Inside Story
- Author: Martin Amis
- Language: English
- Genre: Autobiographical fiction
- Publisher: Jonathan Cape
- Publication date: 24 September 2020
- Pages: 560
- ISBN: 978-0-593-31829-4
- Dewey Decimal: 823/.914 21

= Inside Story (novel) =

2020 novel by Martin Amis

Inside Story is an autobiographical novel by the English author Martin Amis, published in 2020. It was Amis' final novel to be published before his death in 2023.

==Synopsis==
The book revolves around a fictionalized account of Amis' relationship with three central figures who have died: Philip Larkin, Saul Bellow and Christopher Hitchens. Another central figure, Phoebe Phelps, is entirely fictional, and characterized by a mixture of hyper-sexuality and vulnerability reminiscent of previous female characters written by Amis (e.g. Nicola Six in London Fields, Gloria Prettyman in The Pregnant Widow). The novel begins with Amis welcoming the reader into his home. It is interspersed with sections in which Amis addresses the reader directly and discusses the art of writing. The final part of the novel describes the death of each of the three principal figures (Larkin, Bellow, Hitchens), followed by Amis himself bidding farewell to the reader.

==Development==
Amis first attempted to write a second memoir (his first being Experience) during his stay in Uruguay, between 2003 and 2006. It was provisionally called Life. In 2005, having written about 100,000 words, he read the manuscript and decided it was "dead". He eventually developed a 30-page section of it which he did like into The Pregnant Widow, and abandoned the project for several years. He was moved to try it again following the death of Christopher Hitchens: "when Christopher died I thought, 'Christ, they're all dead now'. I mean, Saul, Christopher and Philip Larkin, who is the other dominant figure. And I thought 'Well, that gives me a bit more freedom'". The addition of Pheobe Phelps, a completely made-up character, afforded more space for the imagination.

==Structure and themes==
The book is divided into an introduction ('Preludial'), five parts (the last three called 'antepenultimate, 'penultimate', and 'ultimate'), and two postscripts ('Afterthought' and 'Addendum'). A short story, 'Oktober', is included between parts 2 and 3. Parts 1 and 4 include interludes in which Amis discusses writing.
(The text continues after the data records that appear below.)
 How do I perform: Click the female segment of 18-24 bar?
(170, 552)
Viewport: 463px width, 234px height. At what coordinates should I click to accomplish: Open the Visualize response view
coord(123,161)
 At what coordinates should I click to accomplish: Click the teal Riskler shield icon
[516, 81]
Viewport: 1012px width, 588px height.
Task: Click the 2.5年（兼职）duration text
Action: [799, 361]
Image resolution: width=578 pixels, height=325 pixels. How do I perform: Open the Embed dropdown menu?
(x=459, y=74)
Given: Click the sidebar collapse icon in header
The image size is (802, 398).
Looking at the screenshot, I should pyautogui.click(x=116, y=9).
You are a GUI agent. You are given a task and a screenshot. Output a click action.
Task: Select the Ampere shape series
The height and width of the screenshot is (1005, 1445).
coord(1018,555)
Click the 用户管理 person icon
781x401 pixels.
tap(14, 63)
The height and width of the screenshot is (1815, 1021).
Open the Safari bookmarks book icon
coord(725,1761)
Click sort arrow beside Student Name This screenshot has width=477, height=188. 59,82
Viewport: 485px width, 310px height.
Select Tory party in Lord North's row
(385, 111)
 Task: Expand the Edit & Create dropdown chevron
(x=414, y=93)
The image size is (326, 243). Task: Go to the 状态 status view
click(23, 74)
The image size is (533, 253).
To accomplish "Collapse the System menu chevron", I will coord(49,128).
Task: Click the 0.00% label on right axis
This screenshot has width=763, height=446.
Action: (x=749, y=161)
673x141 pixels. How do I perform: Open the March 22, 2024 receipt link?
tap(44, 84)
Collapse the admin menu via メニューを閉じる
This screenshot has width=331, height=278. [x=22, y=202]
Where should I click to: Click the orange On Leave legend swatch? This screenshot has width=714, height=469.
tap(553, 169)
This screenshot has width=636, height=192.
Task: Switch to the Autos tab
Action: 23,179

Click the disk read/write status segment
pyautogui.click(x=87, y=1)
Death is the main theme of the book. Amis reflects lengthily upon the death of Larkin, Bellow and Hitchens. He also visits the fictional character Phoebe Phelps in her crippled old age, and comments in a postscript on the death of his stepmother, Elizabeth Jane Howard. Amis also laments the approaching end of his writing life. He confesses that at seventy, writing another long fiction seems unlikely, and that he will probably write shorter works until he will eventually "shut up and read".

==Reception==
Inside Story was for the most part favourably reviewed, although particular aspects of it were regularly critiqued. Several reviewers were baffled by the claim that it was a novel: "Martin Amis’s Inside Story contains so much autofiction, metafiction and just plain nonfiction (there’s an index) that one doesn’t know how to classify the book" Others felt the novel was somewhat recycled, with several ideas and character types appearing in previous novels and essays. As in other Amis novels, critics praised his singular style: "The great lines come flying at you, as always, volleyed out of the cleft of the book and into the magic space beneath your raised eyebrows." Kevin Power wrote that, as in Amis' best novels, Inside Story creates a feeling of intimacy with the reader. Recalling a line from Saul Bellow's Herzog - "Each man has his own batch of poems", Power summarizes the conundrum of the book's genre thus: "What is Inside Story? A novel? A memoir? Perhaps it’s simply an anthology – autumnal, summative – of Martin Amis’s poems".